Reputation: 25
I just have a column "methods_discussed" in CSV (link is https://github.com/pandas-dev/pandas/files/3496001/multiple_responses.zip)
multi<- read.csv("multiple_responses.csv", header = T)
This file having values name of family planning methods in the column name like:
methods_discussed
emergency female_sterilization male_sterilization iud NaN injectables male_condoms -77 male_condoms female_sterilization male_sterilization injectables iud male_condoms
I have created a vector of all but not -77 and NAN of 8 family planning methods as:
method_names = c('female_condoms', 'emergency', 'male_condoms', 'pill', 'injectables', 'iud', 'male_sterilization', 'female_sterilization')
I want to create new indicator variable based on the names of vector (method_names) in the existing data frame multi2, for this I used (I)

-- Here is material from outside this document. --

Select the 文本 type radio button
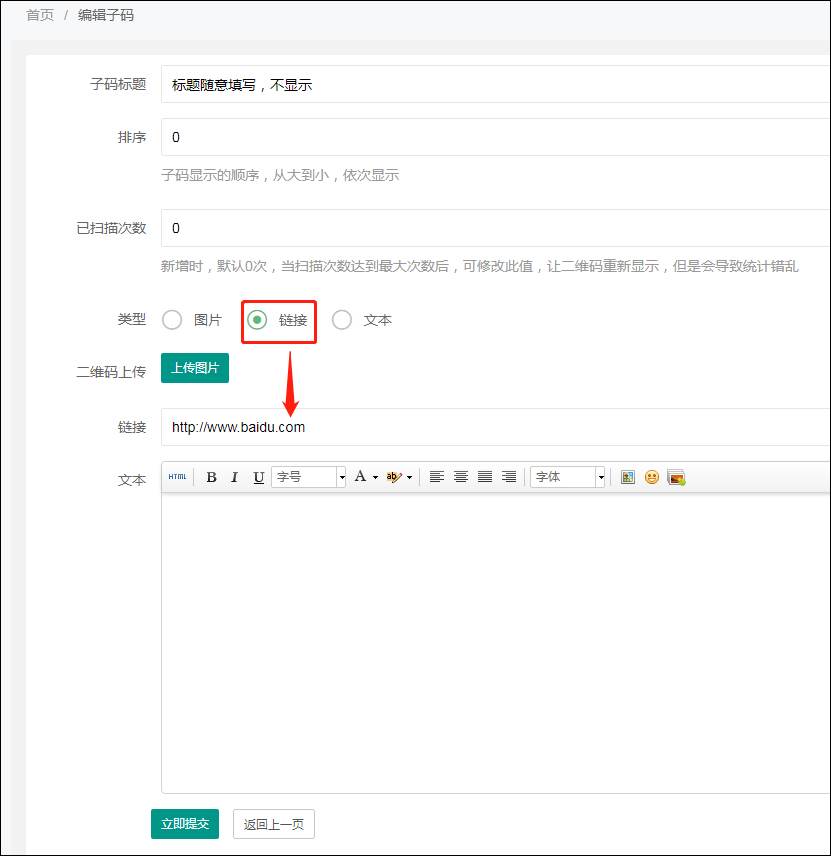Image resolution: width=831 pixels, height=856 pixels. (x=340, y=320)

for (abc in method_names) {
multi2[abc]<- as.integer(str_detect(multi2$methods_discussed, fixed(abc)))
}
(II)
for (abc in method_names) {
multi2[abc]<- as.integer(str_contains(abc,multi2$methods_discussed))
}
(III) I also tried
for (abc in method_names) {
multi2[abc]<- as.integer(stri_detect_fixed(multi2$methods_discussed, abc))
}
but the output is not matching as expected. Probably male_sterilization is a substring of female_sterilization and it shows 1(TRUE) for male_sterilization for female_sterlization also. It is shown below in the Actual output at row 2. It must show 0 (FALSE) as female_sterilization is in the method_discussed column at row 2. I also don't want to generate any thing like 0/1 (False/True) (should be blank) corresponding to -77 and blank in method_discussed (All are highlighted in Expected output.
Expected Output
No error in code but only in the output.
Upvotes: 0
Views: 215
Reputation: 389315
You can add word boundaries to fix that issue.
multi<- read.csv("multiple_responses.csv", header = T)
method_names = c('female_condoms', 'emergency', 'male_condoms', 'pill', 'injectables', 'iud', 'male_sterilization', 'female_sterilization')
for (abc in method_names) {
multi[abc]<- as.integer(grepl(paste0('\\b', abc, '\\b'), multi$methods_discussed))
}
multi[multi$methods_discussed %in% c('', -77), method_names] <- ''
Upvotes: 1